Statistics on control premia paid are readily available by industry sector. Usually, these premia fall somewhere between 30% and 40% over the market share price. This means that the buyers have to pay about 35% over the per share price on average to get a majority stake in a public company.

The minority discount is the opposite of control premium. If you know the value of the entire business, then a minority interest is worth less than its pro rata share of the total.

Why is this so? Let’s say you are a private company co-owner who has, say, 10% of the total company stock. You don’t control the company operational or financial policy. You can’t set management salaries or benefits by yourself. The board can decide to distribute the money to other owners who work in the business as bonuses so you can can miss on dividend payouts. In other words, you have little say in the company.

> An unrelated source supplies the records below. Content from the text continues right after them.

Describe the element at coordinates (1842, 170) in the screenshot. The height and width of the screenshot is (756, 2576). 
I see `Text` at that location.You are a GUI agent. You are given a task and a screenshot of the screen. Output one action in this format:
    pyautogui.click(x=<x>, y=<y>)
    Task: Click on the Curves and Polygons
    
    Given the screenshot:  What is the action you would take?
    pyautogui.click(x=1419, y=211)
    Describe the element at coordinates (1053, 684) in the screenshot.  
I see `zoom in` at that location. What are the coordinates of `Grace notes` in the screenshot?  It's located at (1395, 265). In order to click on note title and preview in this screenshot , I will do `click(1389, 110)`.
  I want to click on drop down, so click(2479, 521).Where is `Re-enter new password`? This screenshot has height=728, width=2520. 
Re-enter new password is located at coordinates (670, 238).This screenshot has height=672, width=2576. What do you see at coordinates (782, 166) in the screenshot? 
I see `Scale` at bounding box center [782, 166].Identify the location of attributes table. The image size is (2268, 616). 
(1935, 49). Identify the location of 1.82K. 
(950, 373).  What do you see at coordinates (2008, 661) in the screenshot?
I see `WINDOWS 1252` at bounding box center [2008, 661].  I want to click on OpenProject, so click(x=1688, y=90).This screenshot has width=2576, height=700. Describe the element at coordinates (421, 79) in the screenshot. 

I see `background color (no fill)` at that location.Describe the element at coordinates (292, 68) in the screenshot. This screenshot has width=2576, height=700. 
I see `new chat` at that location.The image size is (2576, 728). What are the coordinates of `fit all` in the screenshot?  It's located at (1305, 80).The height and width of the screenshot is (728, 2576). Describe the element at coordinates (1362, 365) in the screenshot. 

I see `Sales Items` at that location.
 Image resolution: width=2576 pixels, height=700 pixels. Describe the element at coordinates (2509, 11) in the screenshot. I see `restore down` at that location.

So your position in the company with the minority ownership stake is not very strong. This affects how much your ownership interest is worth in relation to the overall business value.

Private companies are usually valued on a business enterprise basis. That makes sense if you consider the fact that private companies usually sell as a whole, not piecemeal.

Let’s say you gather some data on the business selling prices for companies similar to yours. You can develop valuation multiples from these prices and known financial performance factors for sold firms, such as revenue, EBIT or EBITDA, assets and owners equity.

Using the multiples you can calculate an estimate of the business value for your company. This gives you the total business enterprise value. Now to evaluate a minority interest in the business you would apply a discount. For example, if a pro rata share of the business is worth $1,000,000 based on the total business value of $10,000,000; then a 10% minority stake at 35% discount would be worth $650,000.